大量的先前工作试图理解光谱图像中包含多种材料的动态场景理解所面临的挑战。然而,当前的非合成数据集从动态应用的角度存在两个主要缺陷,例如车辆目标检测。首先,这些数据集是在静态环境中捕获的,例如在 AeroRIT 中展示的飞行路线是在较高的地面采样距离(GSD)下捕获的,但由于小尺寸像素之间的显著重叠,不能用于目标定位。其次,它们不包含光谱成像中一些主要遮挡源的丰富实例,例如邻近效应、眩光和阴影。
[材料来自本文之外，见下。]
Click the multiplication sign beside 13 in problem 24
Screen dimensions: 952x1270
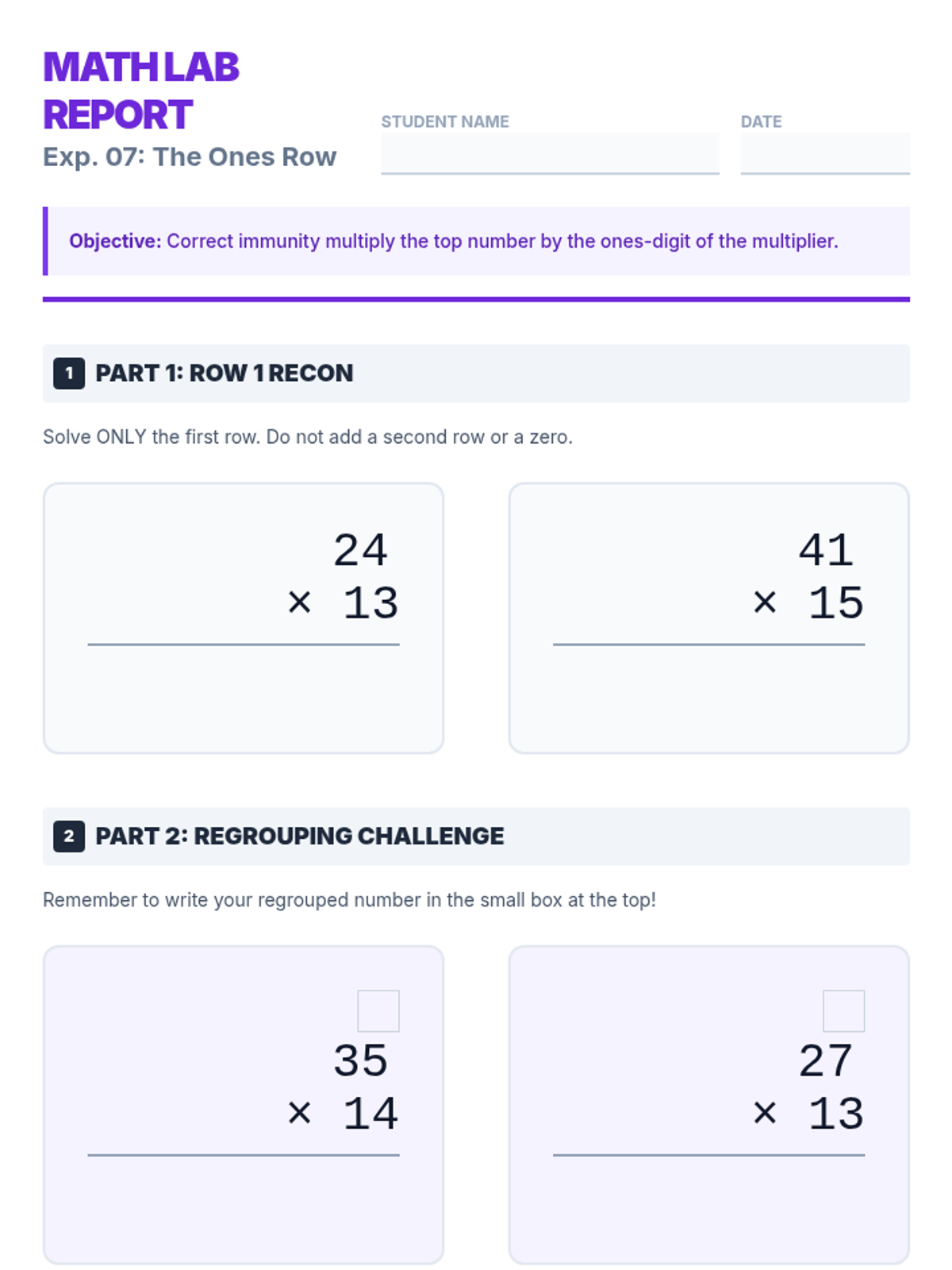tap(299, 602)
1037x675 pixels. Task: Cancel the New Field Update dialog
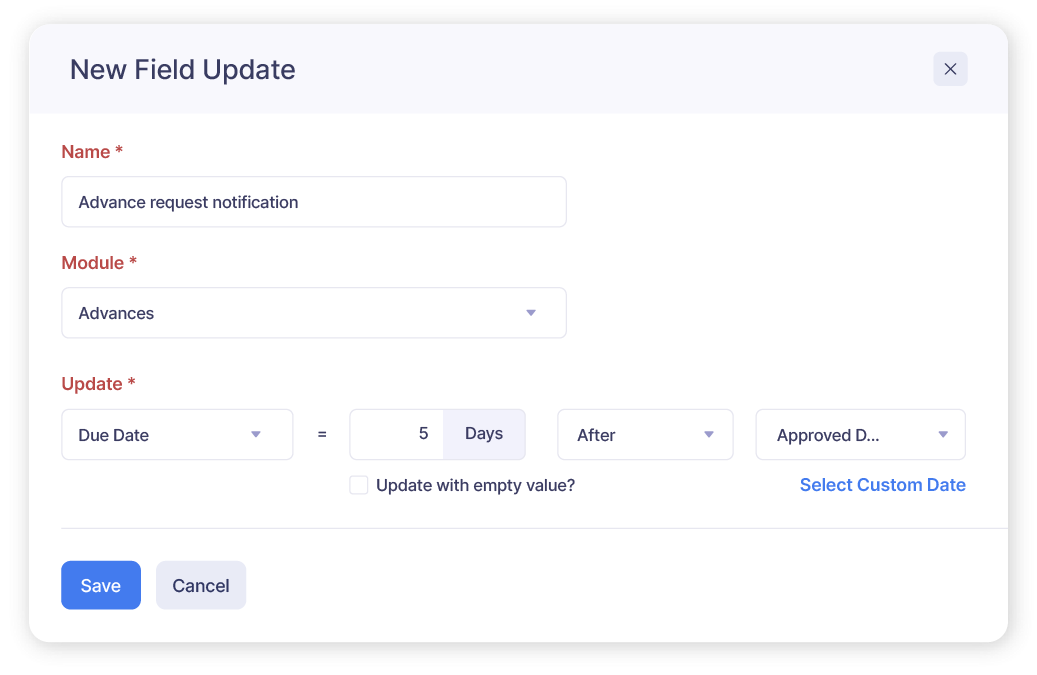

因此,需要一个带有真实环境挑战的标注动态HSI数据集,因为已知神经网络方法对图像扰动敏感,上述因素和大气变化可以显著改变图像组成,从而导致可能看起来不符合训练分布的网络签名。

出于这些动机,我们收集了一个运动数据集 - 我们的主要目标是提供信息来研究和解决在创建可部署模型时可能出现的挑战,这些模型使用光谱签名或与光谱签名的多模态组合用于目标检测、(未来的)跟踪和重新识别。RooftopHSI 数据集的目标是改善光谱成像领域最近发展的数据集收集和光谱成像利用方法的鲁棒性。我们在一所大学建筑的屋顶上安装了一个高光谱成像系统,俯瞰一个四路交通路口,并在三天内收集数据。